EXERCISE GOAL: Recast the lines from the one containing "Close the Launchpad tab" through the one containing "Click the AI reply with 819,435,468.75", inclusive, as a Markdown table with the columns No. and Line. Number each line in order and leave out blank lines.

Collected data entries
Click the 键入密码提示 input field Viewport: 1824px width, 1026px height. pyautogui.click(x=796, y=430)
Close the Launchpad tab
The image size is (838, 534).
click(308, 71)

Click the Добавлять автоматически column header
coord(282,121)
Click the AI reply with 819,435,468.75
--
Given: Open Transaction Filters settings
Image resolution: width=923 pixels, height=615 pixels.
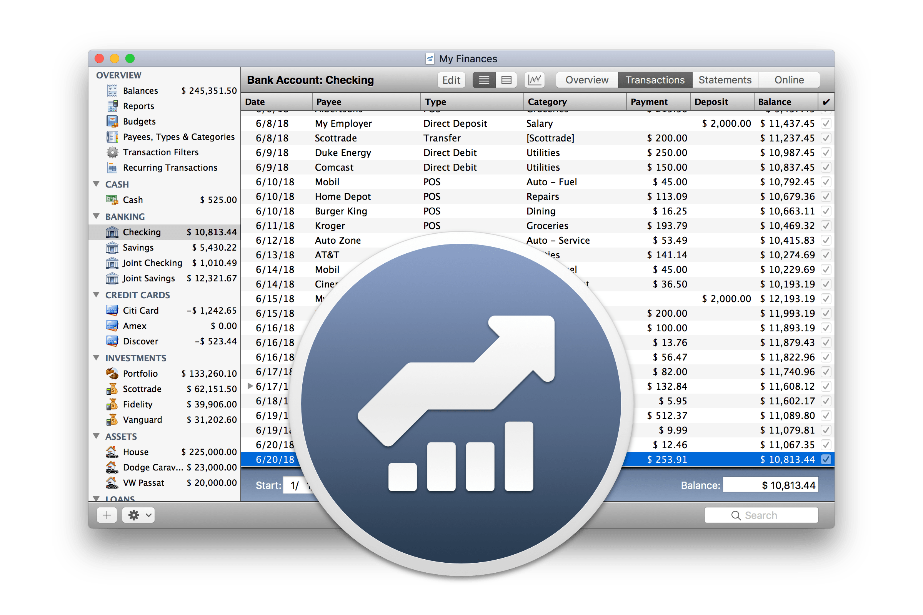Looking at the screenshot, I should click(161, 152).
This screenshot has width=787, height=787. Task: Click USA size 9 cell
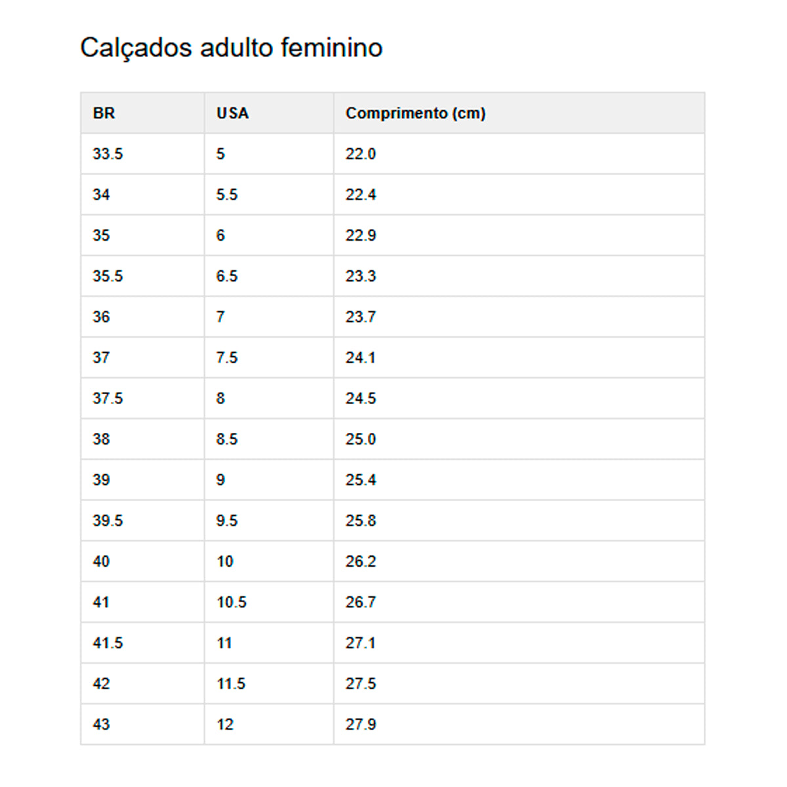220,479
--
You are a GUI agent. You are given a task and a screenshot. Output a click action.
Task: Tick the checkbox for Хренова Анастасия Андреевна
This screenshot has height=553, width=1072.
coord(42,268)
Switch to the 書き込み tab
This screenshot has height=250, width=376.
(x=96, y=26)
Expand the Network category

REPLY:
| No. | Line |
|---|---|
| 1 | Close the Launchpad tab |
| 2 | The image size is (838, 534). |
| 3 | click(308, 71) |
| 4 | Click the Добавлять автоматически column header |
| 5 | coord(282,121) |
| 6 | Click the AI reply with 819,435,468.75 |